The title itself alludes to Richard Wright's novel, which also examines racial oppression in the Chicago ghetto and its violent consequences. In doing so, Baldwin connects Wright's murderous protagonist Bigger Thomas with his father and himself. As Baldwin's father was dying, his last daughter was being born, hence the inextricable link between life and death. A race riot breaks out in Harlem: his father's life and death are also invariably tied to race.
Throughout the essay, the reader sees the manifold ways in which his blackness restricts the possibilities of his life, and his chronic tension paralyzed his children. The father becomes mentally ill and paranoiac. Baldwin refuses to accept his father's belief in white oppression until he works in a World War II defense plant in New Jersey.
After being refused service repeatedly--and noting ironies like the name "American Diner"--something snaps and Baldwin's "fury flowed toward" a waitress. He hurls a water glass. Later, after he and his friend flee the diner, he realizes not only that he might've been murdered, but that he too was capable of murder.
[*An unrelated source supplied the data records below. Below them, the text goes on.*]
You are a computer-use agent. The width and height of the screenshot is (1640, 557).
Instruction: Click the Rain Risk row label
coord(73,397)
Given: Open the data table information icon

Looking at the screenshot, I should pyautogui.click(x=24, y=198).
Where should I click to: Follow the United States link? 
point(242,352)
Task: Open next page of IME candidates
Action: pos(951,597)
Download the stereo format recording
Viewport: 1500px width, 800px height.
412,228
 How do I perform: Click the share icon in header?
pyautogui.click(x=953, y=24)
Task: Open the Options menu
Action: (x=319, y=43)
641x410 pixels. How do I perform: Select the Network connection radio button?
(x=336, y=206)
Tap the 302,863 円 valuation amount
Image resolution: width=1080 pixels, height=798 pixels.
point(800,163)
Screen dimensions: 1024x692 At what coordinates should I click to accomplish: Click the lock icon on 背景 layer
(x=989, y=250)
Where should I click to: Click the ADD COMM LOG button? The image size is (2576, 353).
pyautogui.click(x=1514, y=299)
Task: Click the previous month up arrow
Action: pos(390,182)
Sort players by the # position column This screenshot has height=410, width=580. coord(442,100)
In the end, reviewing his memories, Baldwin revises and modifies his view of his father. He comes to the recognition that life and death are meaningful, and that to form judgments on the basis of skin color is to "acquiesce in one's own destruction." He tries to reconcile two opposed ideas: to accept life as it is, and with vigilance to fight injustice everywhere. But one must first efface one's heart of hatred and despair. He wishes his father were alive in order to "search his face for answers" which only the future can give.
This rather lengthy paraphrase is meant to convey the continuing relevance of Baldwin's work. In my opinion, his essays are among the most important moral documents of his time, and of the twentieth century. These would also include The Fire Next Time, which was predictive of the violent race riots of the late 1960s, and Nobody Knows My Name. The novels Just Above My Head and Tell Me How Long the Train's Been Gone are also recommended. Baldwin once said that American innocence can also involve dissembling and historical amnesia. We fail to read James Baldwin at our own peril.